| PAGE EXTRACT |
▬▬▬▬▬▬

About Citing Books in MLA 9

Books are probably the most cited type of resource. What type of book you use and what part of the book you use will determine which template you use to cite it.  For the purposes of this class, there are three types of books: physical books, electronic library books, and books from the internet. How do you tell the difference?

  • If you physically have a book in your hands, whether it be a textbook for your class, a library book that you checked out, or a book that you own, these are considered PRINT books and you use the Print Book Templates.
  • If you went to the library website and found a book that you read online (full-text from ebrary, Ebsco eBooks, Gale Virtual Reference Library, and a few others), then this is an electronic library book and you use the Electronic Library Book Templates.
  • If you searched on the open internet (such as Google) and located your book without the use of a library database, then this is a book from the internet and you would use the Electronic Book from the internet Template.

Print Book Templates

General book format:  

Author Last Name, First Name. Book Title: With Subtitle if Present. Publisher Name, Publication Date.

Example (one author):

(two authors):

(three or more authors):

 

Bloom, Harold. How to Read and Why. Scribner, 2000.

Gillespie, Paula, and Neal Lerner. The Allyn and Bacon Guide to Peer Tutoring. Allyn and Bacon, 2000.

Wysocki, Anne Frances, et al. Writing New Media: Theory and Applications for Expanding the Teaching of Composition. Utah State UP, 2004.


Edited book with editors and no author:   Editor Last Name, First Name, editor. Book Title: With Subtitle if Present.  Publisher Name, Publication Date.
Example:  

Calhoun, Craig, editor. Sociology in America: A History. University of Chicago Press, 2007.

Tallett, Frank and D.J.B. Trim, editors. European Warfare, 1350-1750. Cambridge UP, 2010.

▬▬▬▬▬▬

| COLLECTED DATA |

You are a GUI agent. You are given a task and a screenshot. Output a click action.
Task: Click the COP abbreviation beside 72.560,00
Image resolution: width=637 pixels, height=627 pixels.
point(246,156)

▬▬▬▬▬▬

| TASK LIST |
a - According to the MLA book citation guide, which templates should be used for a library book that you checked out and physically hold?
b - Please write the next part of the MLA book citation guide, picking up after its last example entry.
The listing isn't needed for any of this work.

| RESPONSES TO THE EXERCISE |
a - The Print Book Templates.

b -
Chapter from an edited Book/Section in a Reference Book:

  Author last name, First name. “Title of Section/Entry.” Title of Reference Book, edited by Editor’s Name(s), edition, vol. #, Publisher Name, Year, pp. #-#.
Example:  

Sweeney, John. "The New Internationalism." Global Backlash: Citizen Initiatives for a Just World Economy, edited by Robin Broad, Rowman & Littlefield Publishers, 2002, pp. 47-50.

Library ebook Templates (from a library database)

General book format, one author:   Author last name, First name. Book Title: With Subtitle if Present. Publisher Name, Year. Database Name.
Example:   Mushanga, Tibamanya Mwene. Crime and Deviance: An Introduction to Criminology. Law Africa, 2011. Ebook Central.

Edited book:   Editor last name, First name, editor. Book Title: With Subtitle if Present.  Publisher Name, Year. Database Name.
Example:   Calhoun, Craig, editor. Sociology in America: A History. U of Chicago P, 2008. EbscoHost eBooks.

Chapter from an edited Book/Section in a Reference Book:

  Author last name, First name. “Title of Section/Entry.” Title of Reference Book, edited by Editor’s name, edition, vol. #, Publisher Name, Year, pp.#-#. Database Name.
Example:   Short, Vanessa. “Birds from Outer Space.” Science Fiction Flora and Fauna, edited by Jules Verne, vol. 18, McMillian, 2016, pp.36. Gale Virtual Reference Library.

Ebook Template (from the internet, not a library database)

General format, one author:   Author last name, First name. Book Title: With Subtitle if Present. Publisher Name, Year, Website Name, URL.
Example:   Burnett, Frances Hodges. Little Lord Fauntleroy. Scribner & Sons, 1866, Google Book Search, https://www.google.com/books/edition/Little_Lord_Fauntleroy/El0UAAAAQAAJ?hl=en&gbpv=0. Accessed 2 May 2022.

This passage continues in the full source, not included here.